**Task to complete**
Down to the last line, reproduce the data that follows, but skip the pictures.

[Stored data]
==================================================

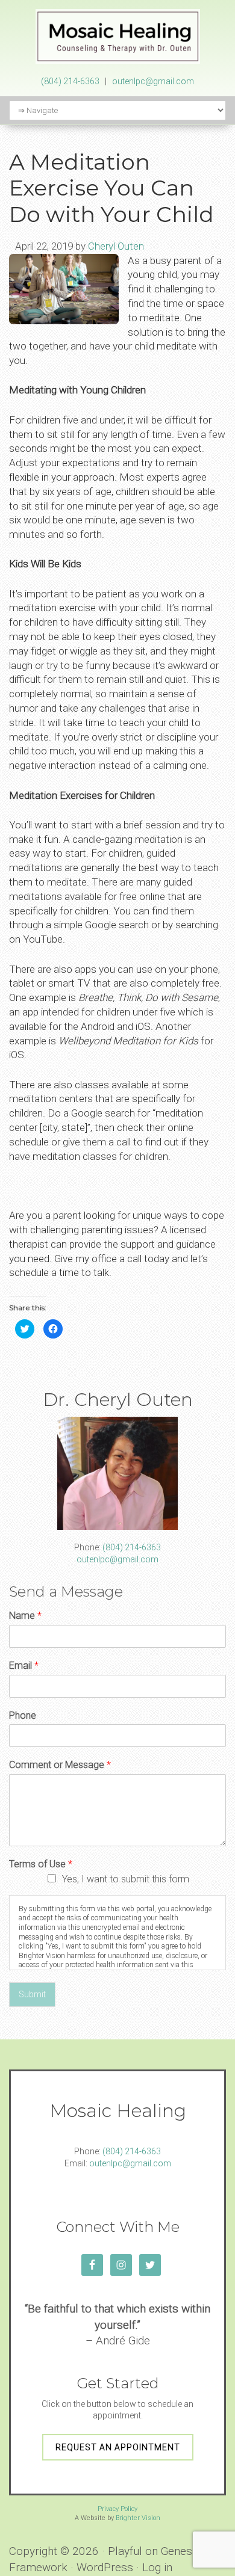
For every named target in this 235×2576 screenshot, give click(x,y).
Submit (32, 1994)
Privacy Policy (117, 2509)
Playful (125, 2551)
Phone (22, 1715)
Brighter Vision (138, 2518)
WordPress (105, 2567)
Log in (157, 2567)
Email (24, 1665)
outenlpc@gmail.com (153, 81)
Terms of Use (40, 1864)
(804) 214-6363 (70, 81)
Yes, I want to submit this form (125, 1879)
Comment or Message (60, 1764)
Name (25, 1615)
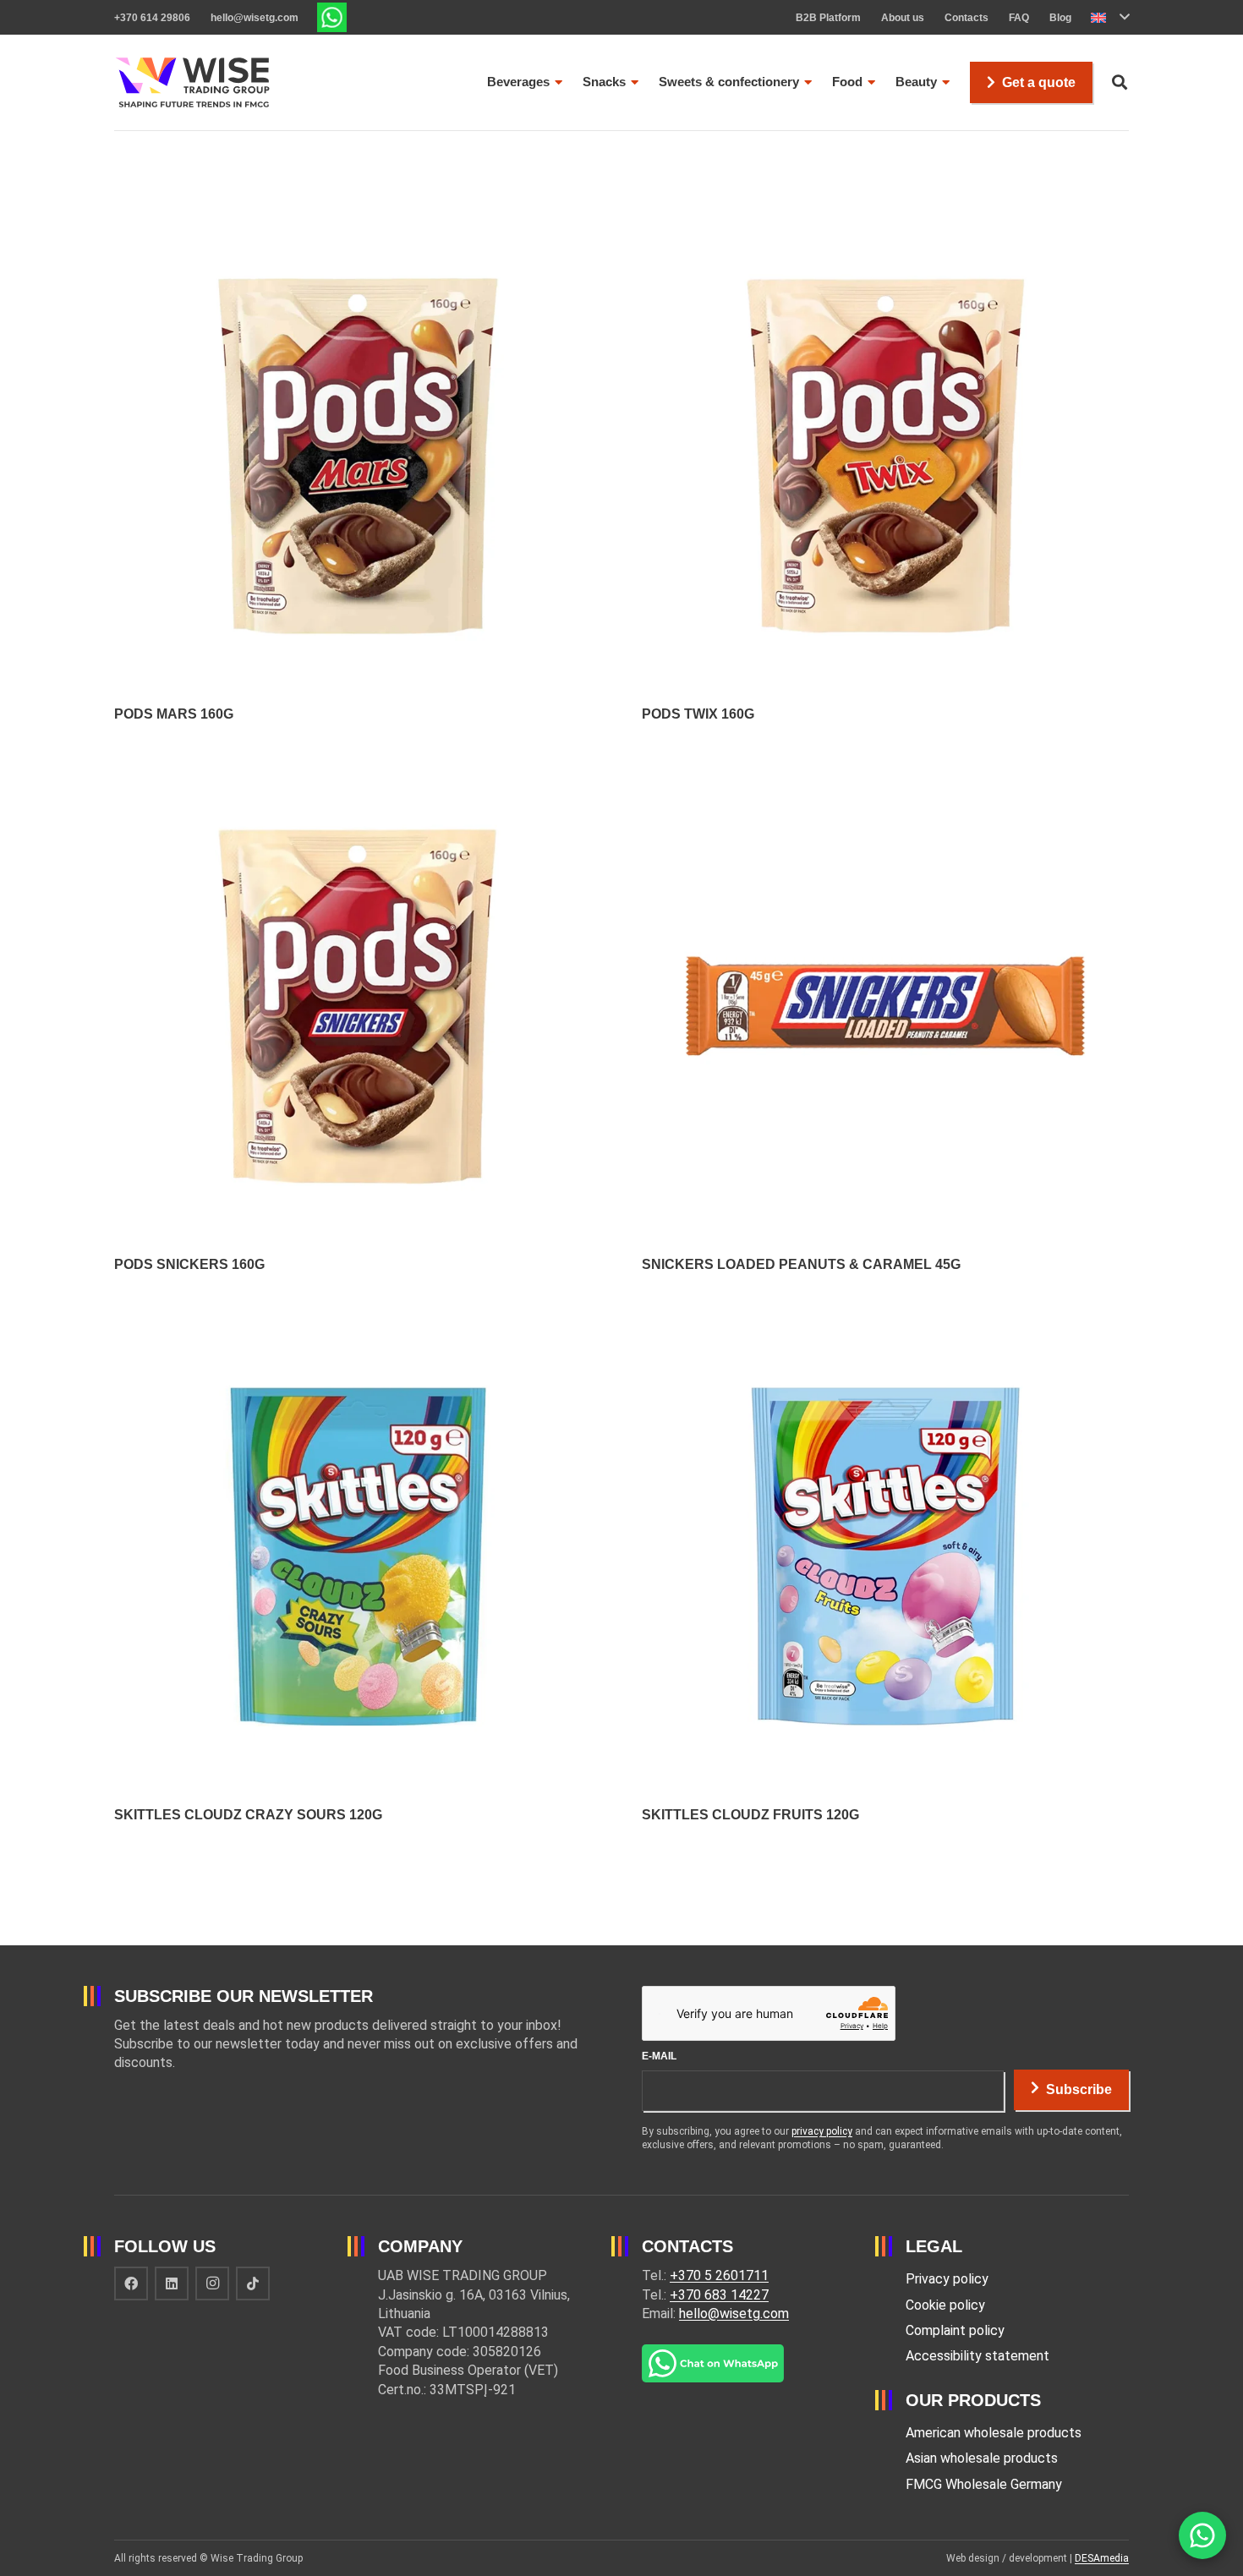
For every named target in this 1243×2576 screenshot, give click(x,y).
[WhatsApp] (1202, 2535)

==================================================

**Answer**
For every named target in this 235×2576 screenshot, give click(x,y).
Submit (32, 1994)
Privacy Policy (117, 2509)
Playful (125, 2551)
Phone (22, 1715)
Brighter Vision (138, 2518)
WordPress (105, 2567)
Log in (157, 2567)
Email (24, 1665)
outenlpc@gmail.com (153, 81)
Terms of Use (40, 1864)
(804) 214-6363 (70, 81)
Yes, I want to submit this form (125, 1879)
Comment or Message (60, 1764)
Name (25, 1615)
For every named target in this 1243×2576 screenshot, give click(x,y).
[WhatsApp] (1202, 2535)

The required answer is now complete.